Like many, COVID-19 completely altered our lives as the virus spread across the country and became a mainstay in our society. Though my family and I have been spared of tragedy, we’ve had to find ways to replace kid’s activities, work routines, and social interactions with other (hopefully) enriching activities… Like family games.

One thing that we’ve added to our new normal is watching “The Price is Right” after dinner. We find it to be a great chance to open up talk of numbers and strategy with our kids.

If executed properly, a contestant can improve their chances of getting on stage, winning games, and making it to the showcase showdown by making shrewd decisions.

In this blog, we look at spinning the big wheel.

## Spinning the Wheel

In the price is right, the first three contestants (and second three) go head-to-head-to-head in spinning the big wheel. The player with the highest sum of two spins without going over a dollar wins and moves on to the showcase showdown.

The decision each player makes is whether or not to spin a second time after their first spin.

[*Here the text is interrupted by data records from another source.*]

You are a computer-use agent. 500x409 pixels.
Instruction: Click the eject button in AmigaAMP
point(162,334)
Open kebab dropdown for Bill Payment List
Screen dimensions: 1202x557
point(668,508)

The strategy is pretty simple for players two and three.

#### 3rd Player

• After first spin, if you aren’t winning, spin again.
• If you are tied after the first spin, spin again if you are less than .5 as your chances of not busting yet being over the previous player is better than .5 (which is the probability of winning on a spin off).
• If you are tied after the first spin, do not spin again if you are greater than .5 as your chances of busting are greater than .5 (which is the probability of winning on a spin off).

#### 2nd Player

• After first spin, if you aren’t winning, spin again.
• If you are winning after the first spin, spin again if you are less than .5 - as the probability of the next player getting a higher spin than you is pretty high (1-current spin value).
• If you are winning after the first spin, don’t spin again if you are greater than .5 - as the probability of the next player getting a higher spin than you is less than .5 (1 - current spin value).

#### 1st Player

This is a different story. While we could work out the math, it is a little more complicated. While I’ve never been afraid of a little math, I’d much rather simulate.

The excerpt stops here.